- Problem
The answer is one number: how many lines in the data below hold "control".

- Material supplied

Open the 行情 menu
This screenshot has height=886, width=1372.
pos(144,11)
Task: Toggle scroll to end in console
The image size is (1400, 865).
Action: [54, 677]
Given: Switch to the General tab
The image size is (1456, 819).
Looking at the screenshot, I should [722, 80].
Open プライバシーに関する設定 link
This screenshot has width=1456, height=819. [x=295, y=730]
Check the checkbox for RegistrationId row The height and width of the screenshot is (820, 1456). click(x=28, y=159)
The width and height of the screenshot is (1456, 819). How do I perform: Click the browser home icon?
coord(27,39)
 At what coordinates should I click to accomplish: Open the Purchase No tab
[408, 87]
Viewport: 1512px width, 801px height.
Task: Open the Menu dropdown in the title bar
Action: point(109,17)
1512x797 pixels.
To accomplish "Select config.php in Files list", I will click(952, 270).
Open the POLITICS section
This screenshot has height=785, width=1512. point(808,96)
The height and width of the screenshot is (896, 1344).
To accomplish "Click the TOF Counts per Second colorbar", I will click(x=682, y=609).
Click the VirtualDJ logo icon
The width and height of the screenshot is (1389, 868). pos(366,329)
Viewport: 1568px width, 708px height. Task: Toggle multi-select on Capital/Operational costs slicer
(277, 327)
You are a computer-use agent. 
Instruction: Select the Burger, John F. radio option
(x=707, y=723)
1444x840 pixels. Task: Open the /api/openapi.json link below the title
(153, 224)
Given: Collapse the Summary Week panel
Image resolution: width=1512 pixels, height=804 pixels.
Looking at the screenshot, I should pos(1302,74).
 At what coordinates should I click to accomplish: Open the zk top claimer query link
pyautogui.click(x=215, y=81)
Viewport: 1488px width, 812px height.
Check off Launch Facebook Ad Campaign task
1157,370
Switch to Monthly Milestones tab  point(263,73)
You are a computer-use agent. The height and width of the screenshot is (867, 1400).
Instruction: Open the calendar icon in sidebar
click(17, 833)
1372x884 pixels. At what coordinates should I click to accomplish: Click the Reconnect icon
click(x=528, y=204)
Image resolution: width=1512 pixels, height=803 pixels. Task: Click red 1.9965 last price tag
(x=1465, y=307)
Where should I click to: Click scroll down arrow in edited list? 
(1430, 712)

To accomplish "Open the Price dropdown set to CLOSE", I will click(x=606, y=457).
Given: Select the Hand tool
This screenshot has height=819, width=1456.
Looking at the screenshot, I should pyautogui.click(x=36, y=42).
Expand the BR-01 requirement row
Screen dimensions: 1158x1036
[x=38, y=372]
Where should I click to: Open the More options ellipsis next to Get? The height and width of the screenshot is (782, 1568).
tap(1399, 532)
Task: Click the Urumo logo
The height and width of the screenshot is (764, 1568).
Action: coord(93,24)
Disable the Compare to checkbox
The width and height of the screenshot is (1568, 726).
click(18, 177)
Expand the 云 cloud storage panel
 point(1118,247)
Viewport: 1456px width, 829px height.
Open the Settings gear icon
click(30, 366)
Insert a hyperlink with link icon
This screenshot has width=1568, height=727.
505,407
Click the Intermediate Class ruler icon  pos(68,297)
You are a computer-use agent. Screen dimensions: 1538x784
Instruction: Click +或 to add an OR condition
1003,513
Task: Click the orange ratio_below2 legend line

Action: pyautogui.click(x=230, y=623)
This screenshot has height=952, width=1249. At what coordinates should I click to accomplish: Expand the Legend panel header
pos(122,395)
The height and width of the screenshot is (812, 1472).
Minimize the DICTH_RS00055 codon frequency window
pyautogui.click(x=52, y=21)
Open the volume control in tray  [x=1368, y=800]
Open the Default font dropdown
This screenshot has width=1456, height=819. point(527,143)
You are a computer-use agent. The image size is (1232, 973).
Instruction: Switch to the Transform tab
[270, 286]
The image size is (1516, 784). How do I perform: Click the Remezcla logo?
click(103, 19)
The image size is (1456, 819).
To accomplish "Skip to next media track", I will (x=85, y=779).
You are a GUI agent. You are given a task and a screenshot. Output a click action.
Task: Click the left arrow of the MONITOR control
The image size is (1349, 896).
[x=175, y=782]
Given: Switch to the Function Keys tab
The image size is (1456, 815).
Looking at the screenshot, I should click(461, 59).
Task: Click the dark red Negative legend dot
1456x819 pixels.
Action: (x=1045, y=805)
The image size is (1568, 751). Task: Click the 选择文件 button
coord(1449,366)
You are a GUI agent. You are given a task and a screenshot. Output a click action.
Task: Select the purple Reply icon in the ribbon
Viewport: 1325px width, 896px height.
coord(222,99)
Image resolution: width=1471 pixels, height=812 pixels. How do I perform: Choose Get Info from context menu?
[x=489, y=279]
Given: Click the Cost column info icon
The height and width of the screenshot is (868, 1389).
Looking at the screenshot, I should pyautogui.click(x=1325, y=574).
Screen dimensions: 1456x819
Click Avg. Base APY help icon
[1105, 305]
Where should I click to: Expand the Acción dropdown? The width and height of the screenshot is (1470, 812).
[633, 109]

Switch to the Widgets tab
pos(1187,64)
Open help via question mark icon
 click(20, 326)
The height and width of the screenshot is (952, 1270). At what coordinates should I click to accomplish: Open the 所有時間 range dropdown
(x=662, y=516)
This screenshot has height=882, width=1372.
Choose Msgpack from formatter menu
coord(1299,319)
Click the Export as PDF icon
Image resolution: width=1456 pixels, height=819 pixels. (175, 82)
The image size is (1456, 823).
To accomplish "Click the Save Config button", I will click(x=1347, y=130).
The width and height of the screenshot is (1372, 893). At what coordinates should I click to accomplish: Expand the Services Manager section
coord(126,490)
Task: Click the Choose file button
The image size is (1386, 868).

- Written response
2